Sur le plan diplomatique, les contenus coréens constituent un atout majeur de soft power et contribuent à renforcer l’attractivité de la Corée. Mais cette diffusion culturelle comporte aussi des risques, car une exposition unilatérale peut entraîner une lassitude, voire des réactions négatives. Ainsi, il est nécessaire d'adopter une stratégie d’hyper-localisation, fondée sur le dialogue avec les zones en question et sur des valeurs universelles telles que la lutte contre le changement climatique, les droits humains ou la diversité.

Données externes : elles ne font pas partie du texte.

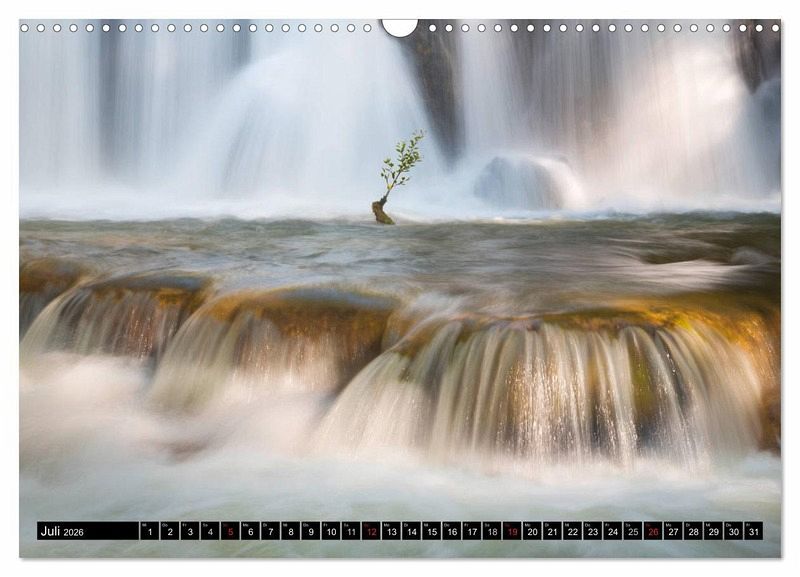Choose day 17 date cell

click(471, 531)
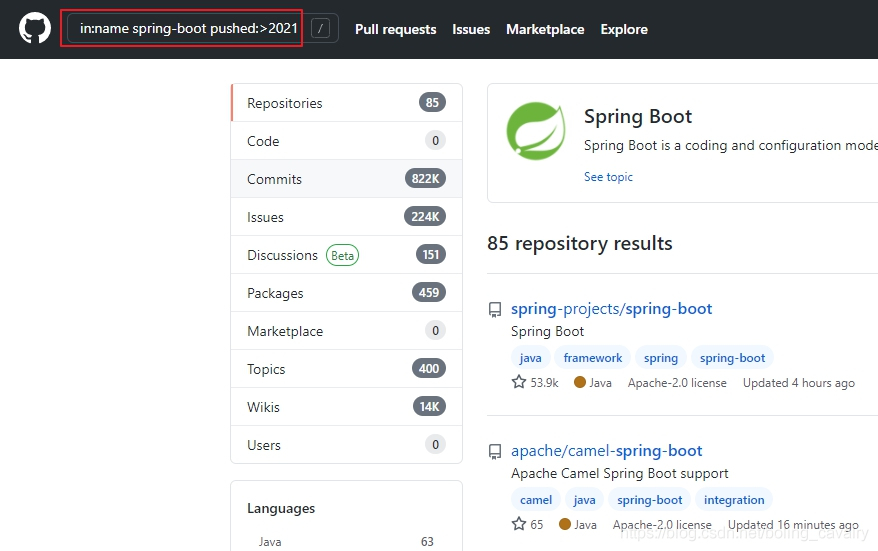Click the Spring Boot green leaf logo
Screen dimensions: 878x551
point(535,131)
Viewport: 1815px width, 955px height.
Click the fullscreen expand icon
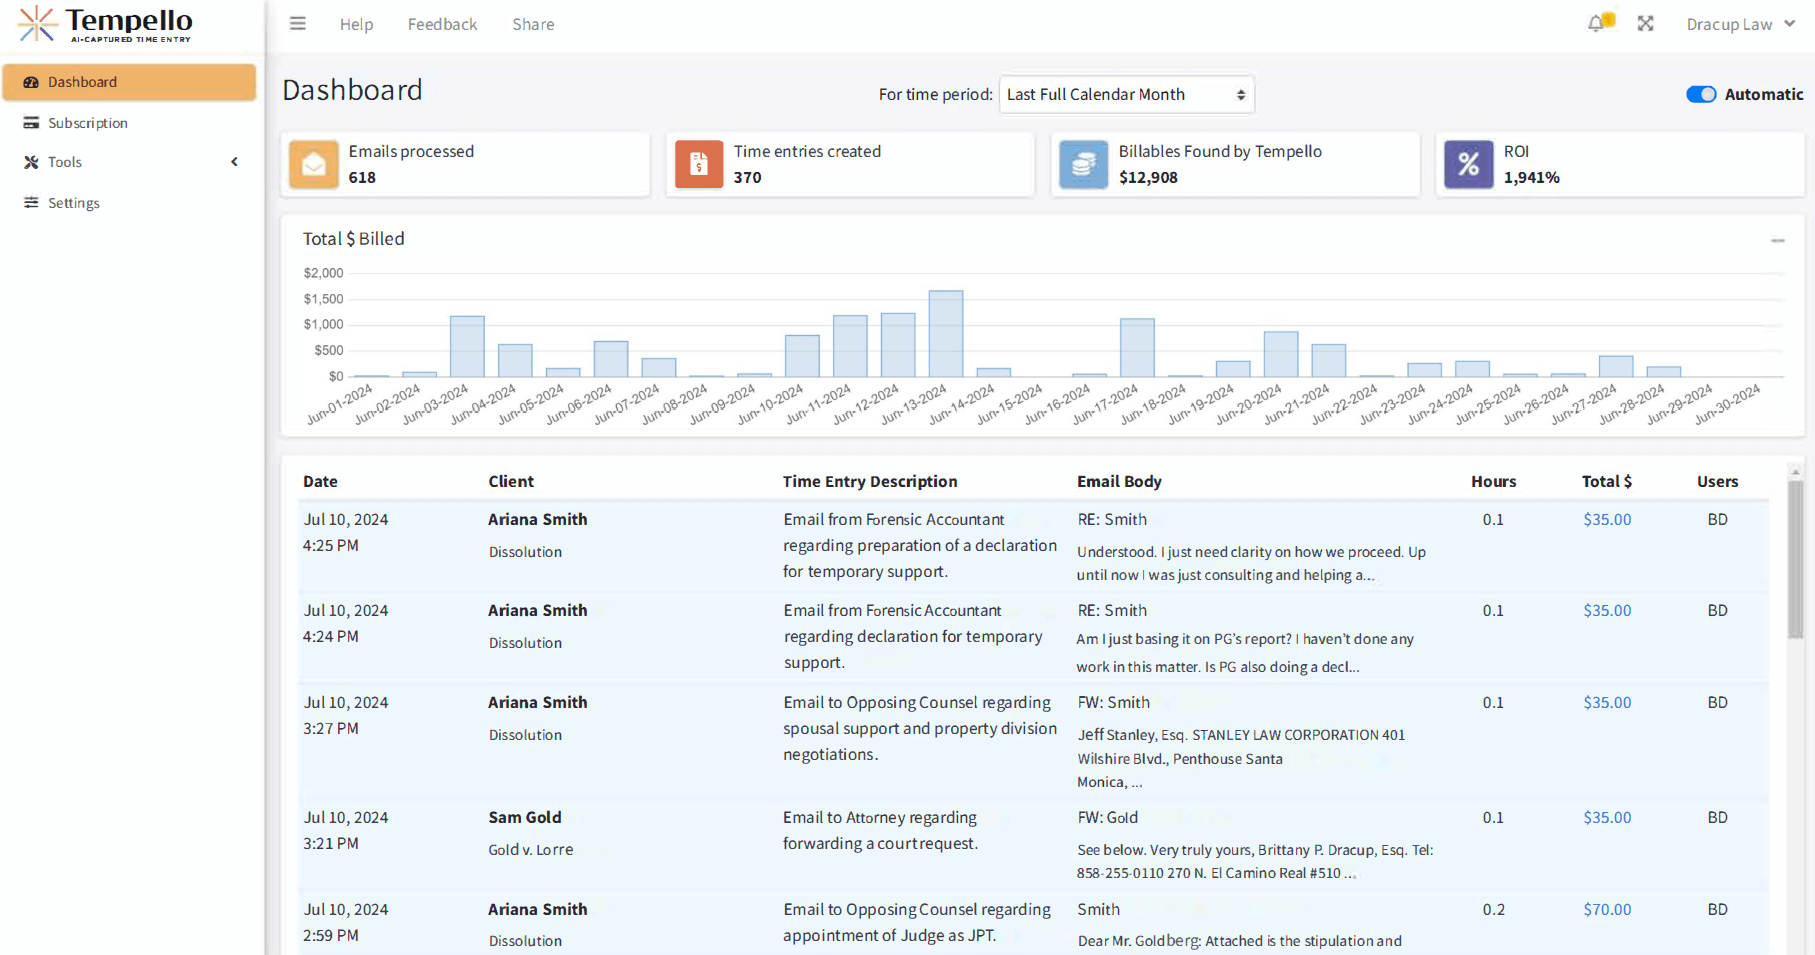coord(1645,23)
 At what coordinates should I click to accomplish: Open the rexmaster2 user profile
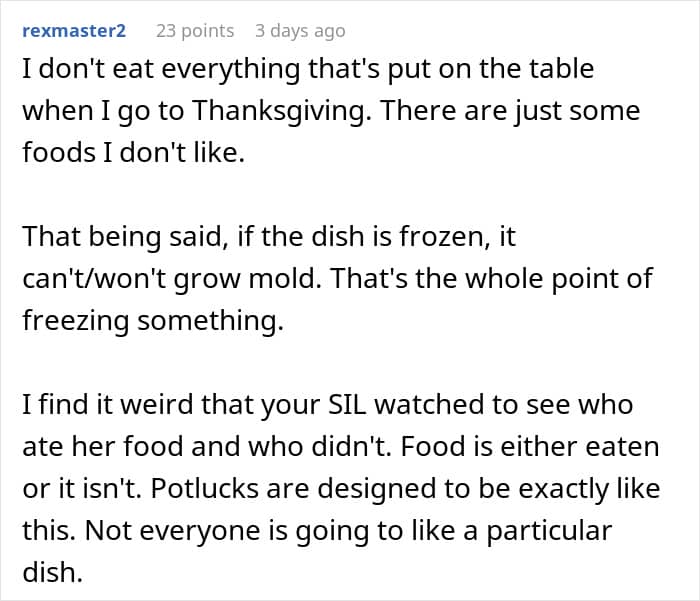tap(73, 31)
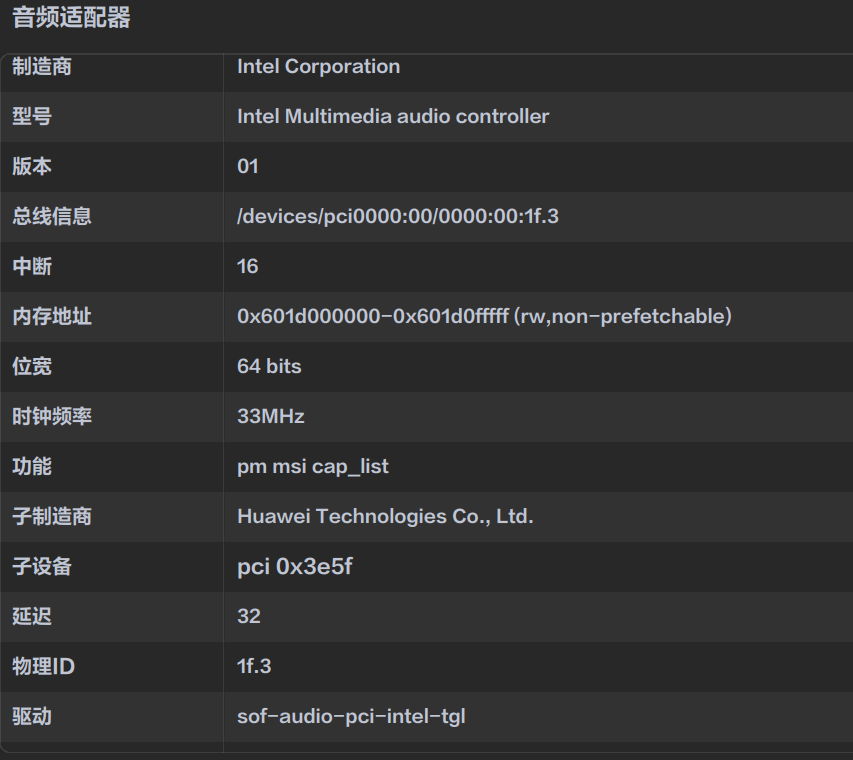Viewport: 853px width, 760px height.
Task: Select the sof-audio-pci-intel-tgl driver value
Action: 351,717
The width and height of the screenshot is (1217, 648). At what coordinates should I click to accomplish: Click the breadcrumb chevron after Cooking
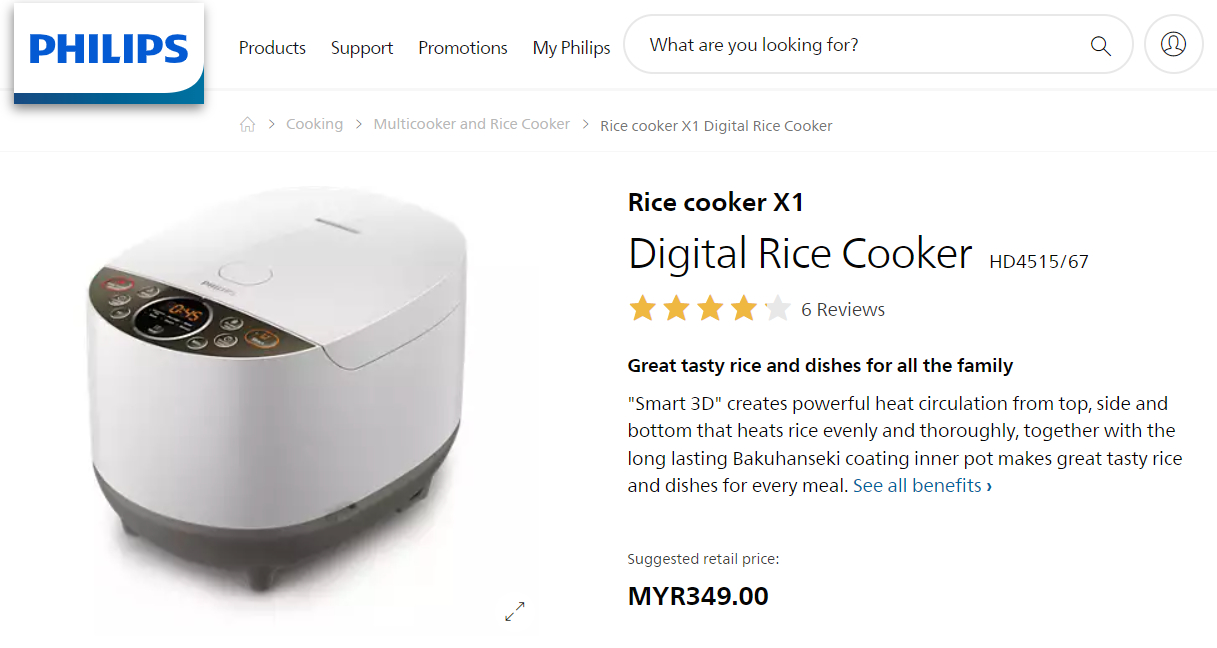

Trois conditions doivent être réunies pour que 2026 soit considérée comme l'âge d’or des contenus coréens. D’abord, l’IA doit rester un outil au service de la création, sans remplacer la profondeur émotionnelle propre aux contenus coréens. Ensuite, un écosystème industriel équilibré, permettant la coexistence des superproductions, des projets de taille moyenne et des créations indépendantes, doit être établi. Enfin, les contenus coréens doivent être sensibles aux émotions et aux attentes des publics mondiaux, tout en conservant leur identité coréenne.

Les contenus coréens sont devenus un véritable langage culturel parlé à travers le monde. Le défi, désormais, est d’en garantir la qualité et la durabilité.


Aiden J. Hwang a été journaliste au JoongAng Ilbo (Korea JoongAng Daily) et directeur des relations publiques chez JYP Entertainment. Il enseigne à l’université Dongguk depuis 2022.